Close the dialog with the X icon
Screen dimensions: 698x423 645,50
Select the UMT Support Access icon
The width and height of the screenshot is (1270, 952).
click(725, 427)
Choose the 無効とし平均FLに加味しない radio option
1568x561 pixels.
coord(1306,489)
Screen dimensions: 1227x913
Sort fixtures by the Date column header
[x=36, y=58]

—————

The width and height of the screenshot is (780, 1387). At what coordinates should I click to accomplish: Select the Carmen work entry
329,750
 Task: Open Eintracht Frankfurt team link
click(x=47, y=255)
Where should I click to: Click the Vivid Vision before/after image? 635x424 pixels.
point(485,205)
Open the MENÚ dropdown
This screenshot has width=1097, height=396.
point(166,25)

—————

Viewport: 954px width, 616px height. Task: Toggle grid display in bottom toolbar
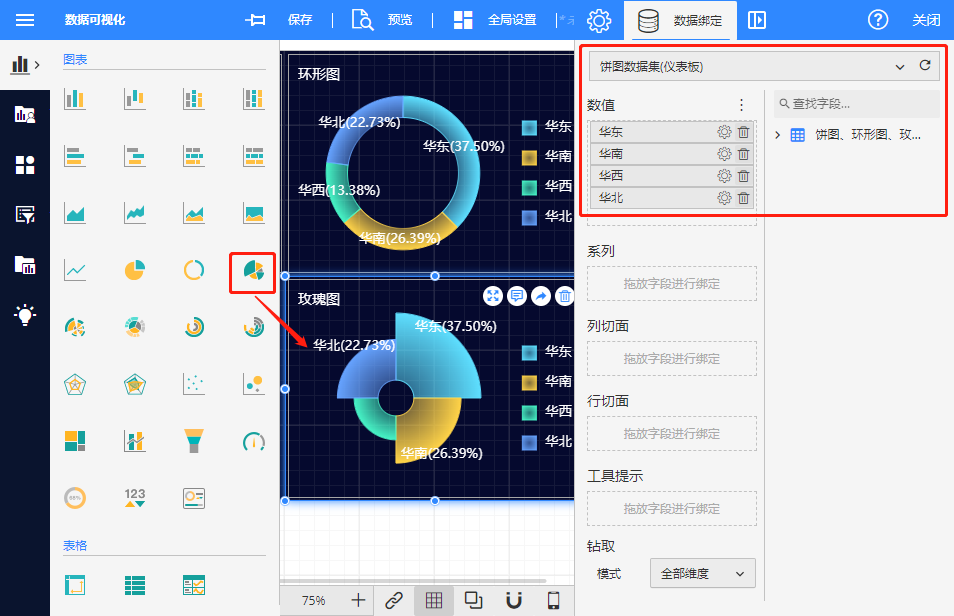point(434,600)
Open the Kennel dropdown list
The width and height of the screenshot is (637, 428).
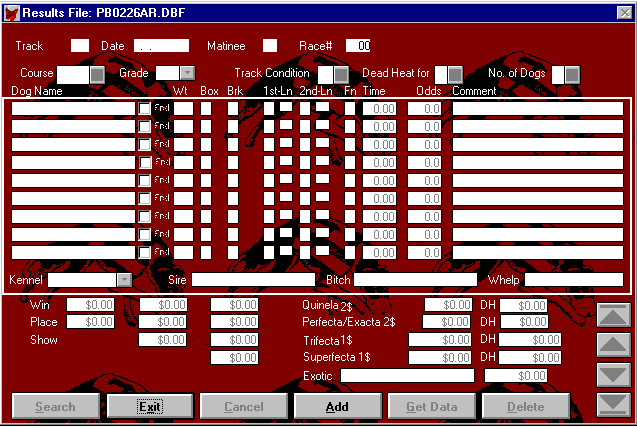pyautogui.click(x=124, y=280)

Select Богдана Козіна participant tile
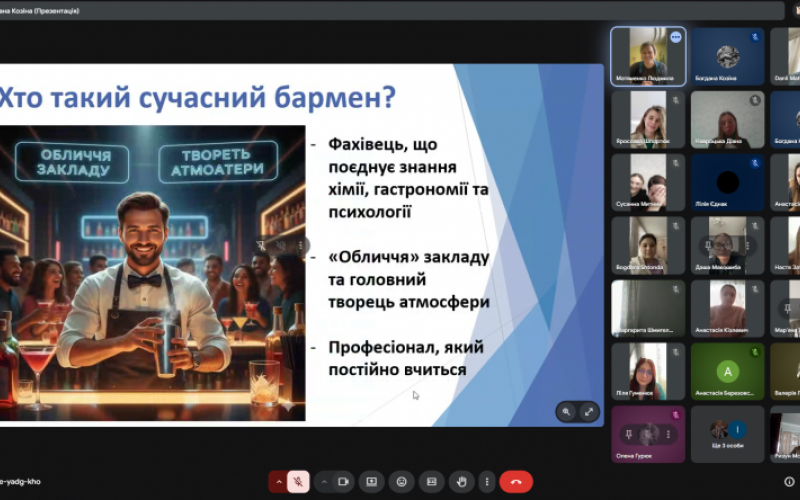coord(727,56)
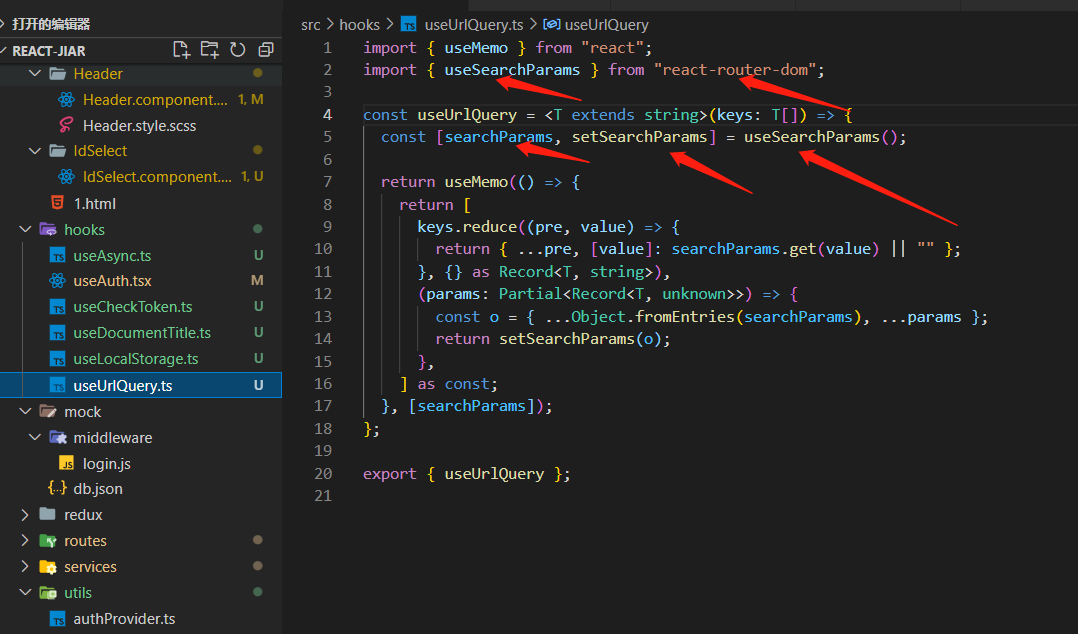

—————

* What needs to be done
Matching lines for the string "dropdown": work out how many the records contain and write only the number.

* Task response
2